**Brontekst:**
◇ ◇ ◇ ◇ ◇ ◇ ◇

‘Hangjongeren’ in Hurdegaryp

Hangjeugd, het is één van de telefoontjes die de wijkagent het meest krijgt van inwoners. Jongeren die rondhangen en voor overlast veroorzaken. Het is ook iets wat in gesprekken met bewoners tijdens koffiemomentjes steeds terugkomt. ‘Er is ook niks voor de jeugd’, zegen mensen dan.
Vooral rond het winkelcentrum ervaren mensen overlast van jeugd. Jongeren die luid zijn, met auto’s rondjes rijden en bewoners lastigvallen. Maar ook jongeren die rond het station hangen. Hurdegaryp heeft geen keet en de disco in Quatrebas is een aantal jaar geleden gesloten. De reis naar de stad is zo gemaakt, maar in het dorp zelf is er buiten verenigingen weinig voor de lokale jeugd.

◇ ◇ ◇ ◇ ◇ ◇ ◇

**Gegeven materiaal:**

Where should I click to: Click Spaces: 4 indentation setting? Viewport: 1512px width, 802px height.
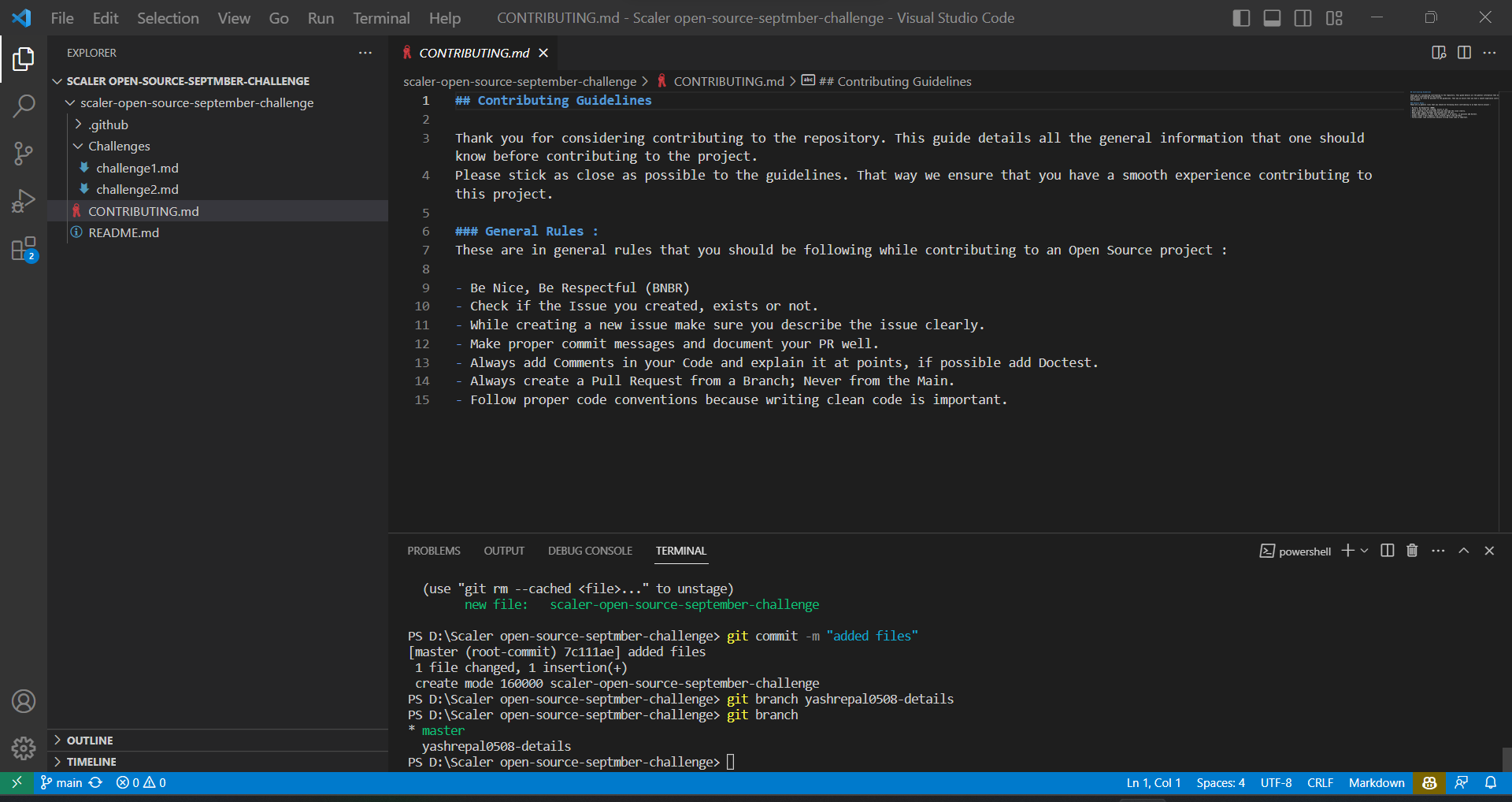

◇ ◇ ◇ ◇ ◇ ◇ ◇

**Opdracht:**
Neem uit de tekst over hangjongeren in Hurdegaryp woordelijk het stuk over dat begint bij "Vooral rond het" en eindigt bij "de lokale jeugd.".

**Antwoord:**
Vooral rond het winkelcentrum ervaren mensen overlast van jeugd. Jongeren die luid zijn, met auto’s rondjes rijden en bewoners lastigvallen. Maar ook jongeren die rond het station hangen. Hurdegaryp heeft geen keet en de disco in Quatrebas is een aantal jaar geleden gesloten. De reis naar de stad is zo gemaakt, maar in het dorp zelf is er buiten verenigingen weinig voor de lokale jeugd.